In den deutschen Unternehmen zeichnet sich ein Ende der Eiszeit bei den Investitionen ab. Wie der Handelsblatt Business-Monitor - eine repräsentative Umfrage des Meinungsforschungsinstituts Psephos unter mehr als 800 Top-Managern im Auftrag des Handelsblatts -zeigt, ist das Investitionsklima im September zum vierten Mal in Folge gestiegen.

HB DÜSSELDORF. Der Anteil der Unternehmen, die in den nächsten zwölf Monaten ihre Investitionen zurückfahren wollen, ist so niedrig wie seit Mai 2001 nicht mehr. Im Vergleich zum August sank er von 29 auf 23 %. Wie im Juli plant knapp jedes fünfte Unternehmen, seine Investitionen zu erhöhen.
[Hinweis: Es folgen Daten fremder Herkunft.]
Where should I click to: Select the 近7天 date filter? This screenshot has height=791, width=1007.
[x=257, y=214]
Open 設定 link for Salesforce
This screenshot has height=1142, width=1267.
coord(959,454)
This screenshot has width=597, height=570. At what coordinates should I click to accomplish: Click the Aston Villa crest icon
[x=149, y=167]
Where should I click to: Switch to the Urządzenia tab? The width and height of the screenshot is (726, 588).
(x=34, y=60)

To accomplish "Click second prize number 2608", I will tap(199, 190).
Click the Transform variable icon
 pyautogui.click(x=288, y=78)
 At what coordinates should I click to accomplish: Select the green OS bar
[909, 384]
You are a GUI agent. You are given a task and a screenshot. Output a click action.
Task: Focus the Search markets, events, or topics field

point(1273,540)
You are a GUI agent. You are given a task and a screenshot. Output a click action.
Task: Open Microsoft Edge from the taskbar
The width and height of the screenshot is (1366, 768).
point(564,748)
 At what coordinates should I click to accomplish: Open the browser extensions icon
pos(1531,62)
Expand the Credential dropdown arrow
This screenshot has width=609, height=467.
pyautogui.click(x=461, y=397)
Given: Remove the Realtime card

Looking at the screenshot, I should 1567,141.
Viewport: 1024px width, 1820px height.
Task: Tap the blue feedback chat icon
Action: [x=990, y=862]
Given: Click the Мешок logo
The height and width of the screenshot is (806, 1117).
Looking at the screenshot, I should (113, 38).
In der schwindenden Investitionszurückhaltung spiegelt sich der wachsende Konjunktur-Optimismus der Top-Manager wider: Inzwischen halten drei von vier Befragten (72 %) einen Aufschwung in Deutschland im kommenden Jahr für möglich – im Juni waren es nur 63 %. Auffällig ist, dass die Führungskräfte sowohl für die Weltwirtschaft als auch für die Geschäftsaussichten ihres eigenen Unternehmens optimistischer sind als für Deutschland insgesamt. Am deutschen Arbeitsmarkt könnte der erwartete Aufschwung im kommenden Jahr allerdings spurlos vorüberziehen. Der Anteil der Top-Manager, die in den kommenden zwölf Monaten ihre Belegschaft verkleinern wollen, stieg wieder leicht auf 40 % von zuvor 39 %. Nur noch 13 % nach 14 % der Führungskräfte planen dagegen, mehr Personal einzustellen.